From: Saeed Mahameed
Date: Tue Dec 17 2019 - 14:27:27 EST


On Thu, 2019-12-12 at 11:18 +0100, Jesper Dangaard Brouer wrote:
> On Thu, 12 Dec 2019 09:34:14 +0800
> Yunsheng Lin <linyunsheng@xxxxxxxxxx> wrote:
>
> > +CC Michal, Peter, Greg and Bjorn
> > Because there has been disscusion about where and how the
> > NUMA_NO_NODE
> > should be handled before.
> >
> > On 2019/12/12 5:24, Saeed Mahameed wrote:
> > > On Wed, 2019-12-11 at 19:49 +0100, Jesper Dangaard Brouer
> > > wrote:
> > > > On Sat, 7 Dec 2019 03:52:41 +0000
> > > > Saeed Mahameed <saeedm@xxxxxxxxxxxx> wrote:
> > > >
> > > > > I don't think it is correct to check that the page nid is
> > > > > same as
> > > > > numa_mem_id() if pool is NUMA_NO_NODE. In such case we should
> > > > > allow
> > > > > all pages to recycle, because you can't assume where pages
> > > > > are
> > > > > allocated from and where they are being handled.
> > > >
> > > > I agree, using numa_mem_id() is not valid, because it takes the
> > > > numa
> > > > node id from the executing CPU and the call to
> > > > __page_pool_put_page()
> > > > can happen on a remote CPU (e.g. cpumap redirect, and in future
> > > > SKBs).
> > > >
> > > >
> > > > > I suggest the following:
> > > > >
> > > > > return !page_pfmemalloc() &&
> > > > > ( page_to_nid(page) == pool->p.nid || pool->p.nid ==
> > > > > NUMA_NO_NODE );
> > > >
> > > > Above code doesn't generate optimal ASM code, I suggest:
> > > >
> > > > static bool pool_page_reusable(struct page_pool *pool, struct
> > > > page *page)
> > > > {
> > > > return !page_is_pfmemalloc(page) &&
> > > > pool->p.nid != NUMA_NO_NODE &&
> > > > page_to_nid(page) == pool->p.nid;
> > > > }
> > > >
> > >
> > > this is not equivalent to the above. Here in case pool->p.nid is
> > > NUMA_NO_NODE, pool_page_reusable() will always be false.
> > >
> > > We can avoid the extra check in data path.
> > > How about avoiding NUMA_NO_NODE in page_pool altogether, and
> > > force
> > > numa_mem_id() as pool->p.nid when user requests NUMA_NO_NODE at
> > > page
> > > pool init, as already done in alloc_pages_node().
> >
> > That means we will not support page reuse mitigation for
> > NUMA_NO_NODE,
> > which is not same semantic that alloc_pages_node() handle
> > NUMA_NO_NODE,
> > because alloc_pages_node() will allocate the page based on the node
> > of the current running cpu.
>
> True, as I wrote (below) my code defines semantics as: that a
> page_pool
> configured with NUMA_NO_NODE means skip NUMA checks, and allow
> recycle

Your code will NOT allow recycling when NUMA_NO_NODE is configured.
so i am not sure what semantics you are referring to :)

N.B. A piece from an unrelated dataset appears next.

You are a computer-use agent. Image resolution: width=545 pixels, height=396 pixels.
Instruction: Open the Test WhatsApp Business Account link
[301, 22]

> regardless of NUMA node page belong to. It seems that you want
> another
> semantics.
>

I think that the semantics we want is to allow recycling when
NUMA_NO_NODE is selected, to solve the reported issue ? no ?

> I'm open to other semantics. My main concern is performance. The
> page_pool fast-path for driver recycling use-case of XDP_DROP, have
> extreme performance requirements, as it needs to compete with driver
> local recycle tricks (else we cannot use page_pool to simplify
> drivers).
> The extreme performance target is 100Gbit/s = 148Mpps = 6.72ns, and
> in practice I'm measuring 25Mpps = 40ns with Mlx5 driver (single q),
> and BjÃrn is showing 30 Mpps = 33.3ns with i40e. At this level every
> cycle/instruction counts.
>

I agree.

>
> > Also, There seems to be a wild guessing of the node id here, which
> > has
> > been disscussed before and has not reached a agreement yet.
> >
> > > which will imply recycling without adding any extra condition to
> > > the
> > > data path.
>
> I love code that moves thing out of our fast-path.
>
> > > diff --git a/net/core/page_pool.c b/net/core/page_pool.c
> > > index a6aefe989043..00c99282a306 100644
> > > --- a/net/core/page_pool.c
> > > +++ b/net/core/page_pool.c
> > > @@ -28,6 +28,9 @@ static int page_pool_init(struct page_pool
> > > *pool,
> > >
> > > memcpy(&pool->p, params, sizeof(pool->p));
> > >
> > > + /* overwrite to allow recycling.. */
> > > + if (pool->p.nid == NUMA_NO_NODE)
> > > + pool->p.nid = numa_mem_id();
> > > +
>
> The problem is that page_pool_init() is can be initiated from a
> random
> CPU, first at driver setup/bringup, and later at other queue changes
> that can be started via ethtool or XDP attach. (numa_mem_id() picks
> from running CPU).
>

well if the user selected NUMA_NO_NODE, then it is his choice ..
Also the user always have the ability to change pool->p.nid, using the
API i introduced. so i don't see any issue with this.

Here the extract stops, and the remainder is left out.